What is sad is that this increase in adolescent mental health problems – perceived  or genuine, it doesn’t matter as the end result is the same – doesn’t correlate with an improvement in support. In fact, the opposite is true: as the numbers continue to surge, mental health services for children and adolescents are straining under the pressure (a trend widely reported in the news), leaving teenagers and their parents bewildered as to where to turn for answers.

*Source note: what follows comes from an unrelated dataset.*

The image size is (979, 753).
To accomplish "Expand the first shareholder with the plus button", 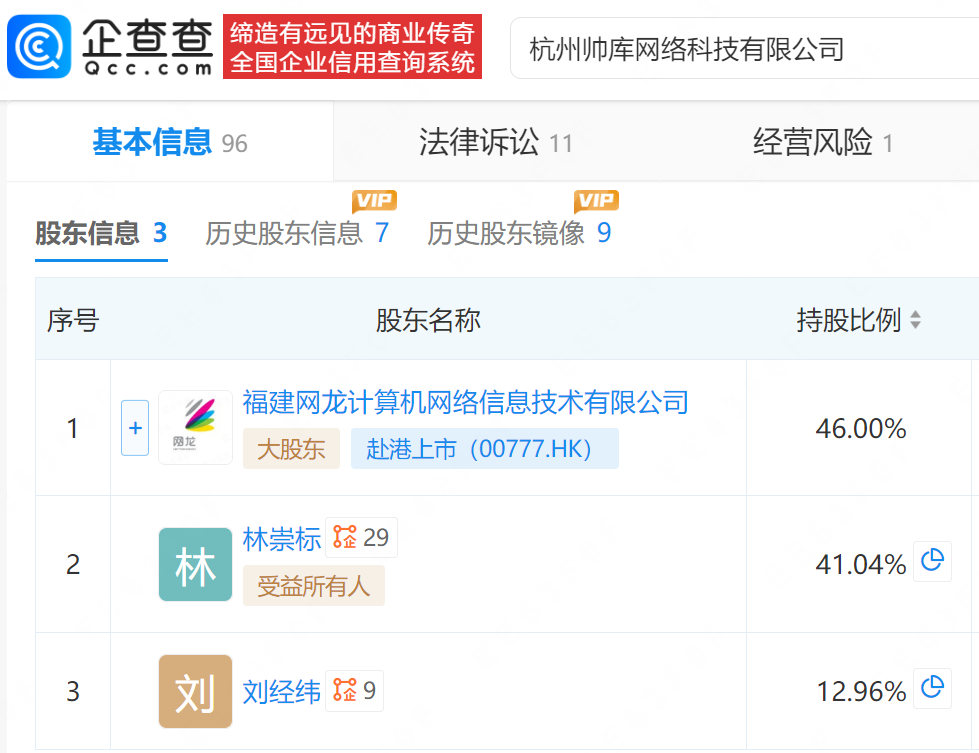I will tap(135, 428).
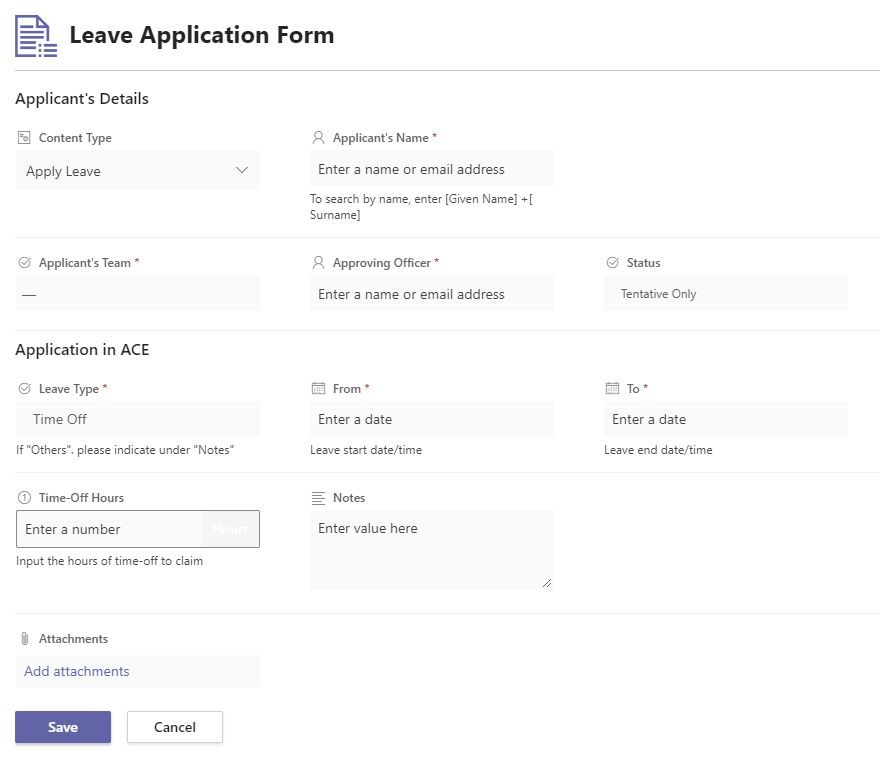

This is a perfect storm: on the one hand high awareness and knowledge on mental health, and on the other hand low access to psychological support, suggesting that teenagers need to find answers elsewhere. No wonder their problems worsen. We could ask: what is the use of labelling problems in mental health terms, when it’s unlikely there will be adequate therapeutic help available? This is a big discussion, but I think it’s a fair description of what we’re seeing today. Altogether a toxic mixture.

Another problem I see in this broadening of diagnostic language is that it discourages (on the individual and social level) alternative ways of dealing with these issues. These include parental or peer support, looking at trauma history, lifestyle factors such as sleep, internet use, eating or exercise habits, or a serious consideration of sociocultural and economic factors.

What can also happen is that parents become disempowered as they struggle to help their children themselves, feeling that these problems are outside their area of expertise. This matters, as having confidence in knowing what to do is crucial for parents. It helps them try new things, learning from experience and not giving up in the face of challenging situations. But by indicating that there is most likely a mental health disorder that could explain their teenager’s issue, the onus is placed away from them and on medical and mental health professionals to be the ones saying ‘what’s wrong’ with their teens.

Considering all this and re-reading the UCL research, I’m not surprised by the harrowing numbers in adolescent mental health. I worry the picture will only get worse. My sense is that we need to think outside the box on how we can support adolescents, widening the debate around these issues.